Il mercato, però, sembra aver fiutato un cambio di passo. Il peso delle guerre tariffarie, il rischio di una contrazione della spesa federale e il deterioramento del sentiment potrebbero spingere ulteriori prese di profitto. E con il lunedì che ormai si è guadagnato la nomea di giornata nera, gli investitori si chiedono se il peggio sia davvero passato, o se si tratti solo dell’inizio di una nuova fase ribassista.
Lo S&P 500 tra paura e opportunità: la storia si ripete?

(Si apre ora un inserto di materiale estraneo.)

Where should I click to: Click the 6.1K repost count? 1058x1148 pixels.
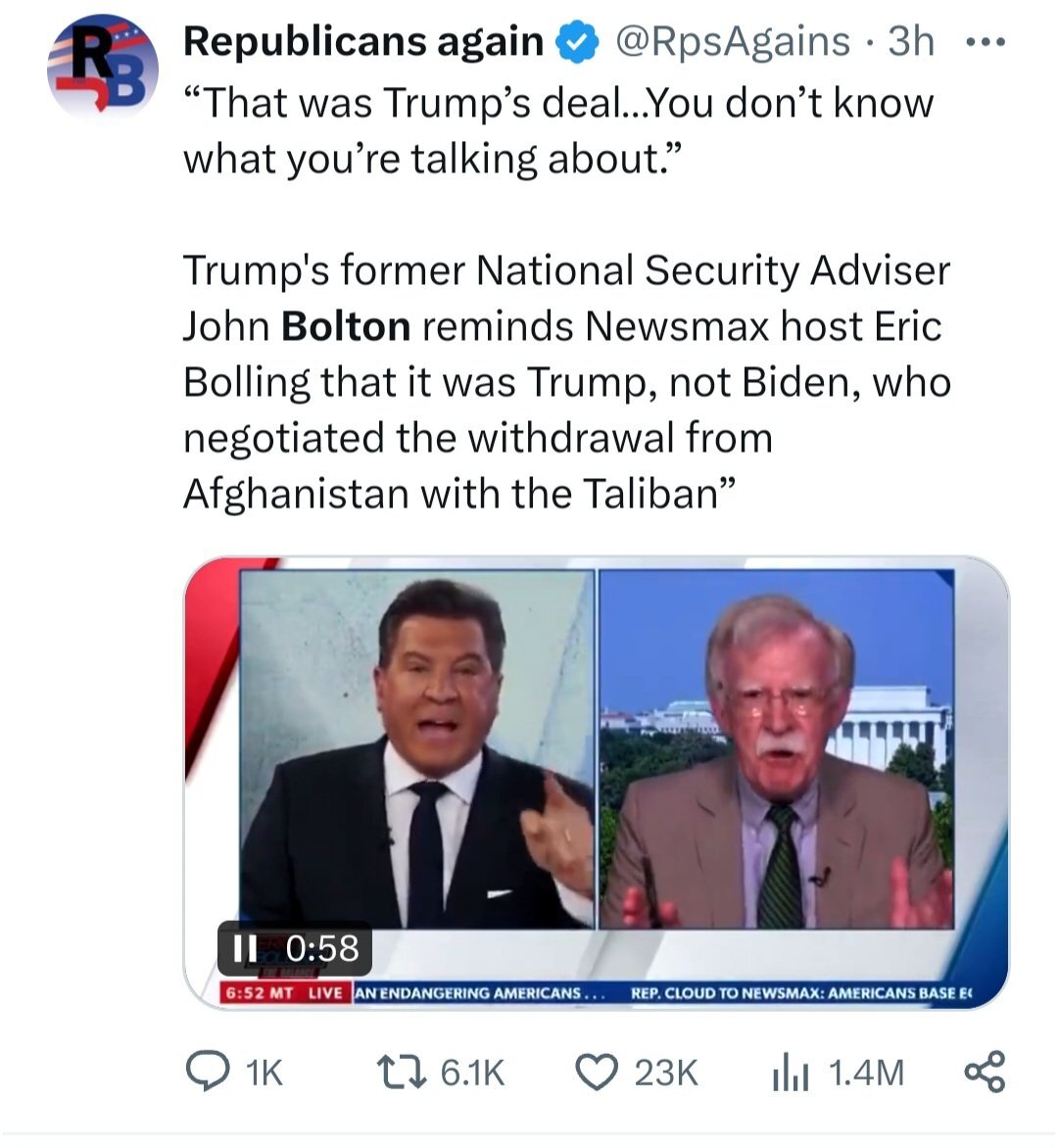[x=472, y=1074]
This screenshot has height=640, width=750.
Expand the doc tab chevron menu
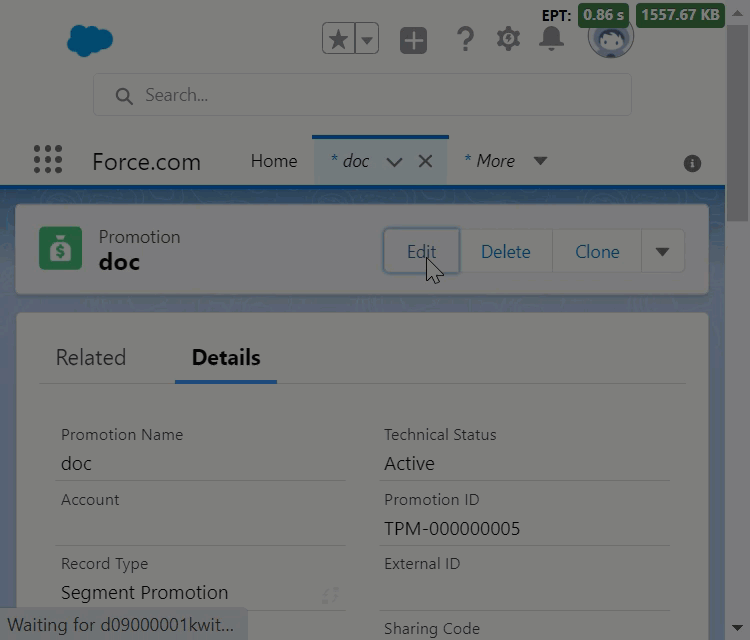[394, 162]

Lo S&P 500 scambia sotto la sua media mobile a 200 giorni, con il Fear & Greed Index precipitato a 14 punti, segnalando un mercato dominato dal panico. Il sentiment negativo è al massimo, la volatilità torna protagonista e gli investitori accelerano le vendite sui settori più rischiosi. Eppure, proprio nei momenti di massimo pessimismo, si annidano le migliori opportunità.
La stagionalità offre un barlume di speranza, così come alcune statistiche: negli ultimi 32 casi in cui l’ETF SPY ha aperto con un gap ribassista superiore all’1% ed è sceso di un ulteriore 1% intraday, il mercato ha chiuso in rialzo tre mesi dopo in 31 occasioni su 32. L’unica eccezione? Il 5 maggio 2022, con un calo marginale dello 0,59%. Una statistica che invita alla prudenza nel dichiarare la fine del bull market, ma che allo stesso tempo sottolinea il potenziale di un rimbalzo.

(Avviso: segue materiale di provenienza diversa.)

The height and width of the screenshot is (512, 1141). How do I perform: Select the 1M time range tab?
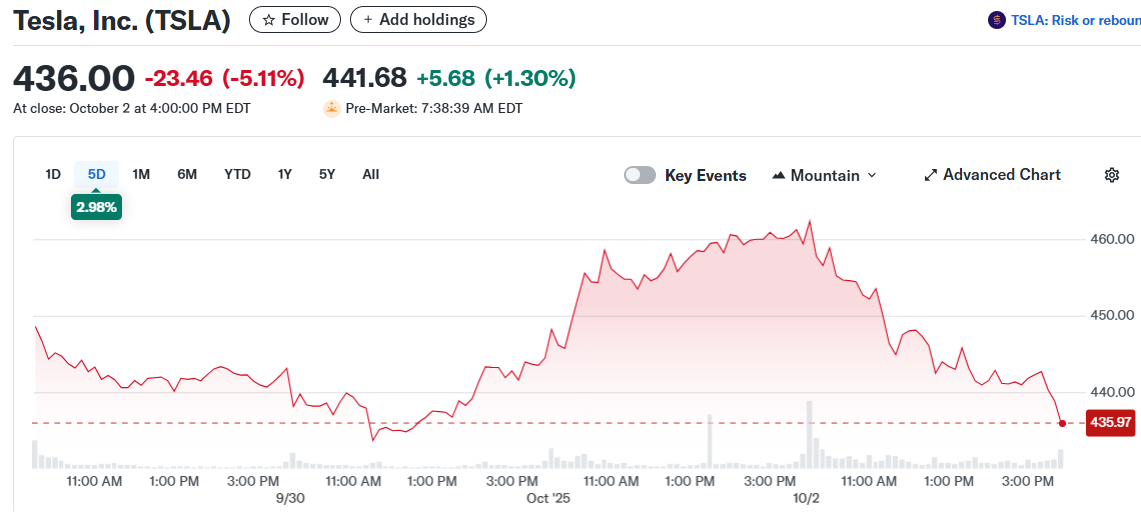[141, 174]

JPMorgan ritiene che la correzione del Momentum Trade sia già al 90% completata, ma avverte: se questa è una rottura strutturale del regime di mercato, il drawdown potrebbe estendersi fino a un -25% rispetto agli indici. Il CEO di JPMorgan, Jamie Dimon, ha lanciato un monito sulla politica americana: “America First va bene, ma se ci ritroveremo soli perché abbiamo lacerato il mondo, avremo commesso un errore.”
Con una Fed in bilico tra il contenere l’inflazione e il rischio di soffocare la crescita, e una Casa Bianca sempre più protezionista, il mercato è a un bivio: ripresa o recessione?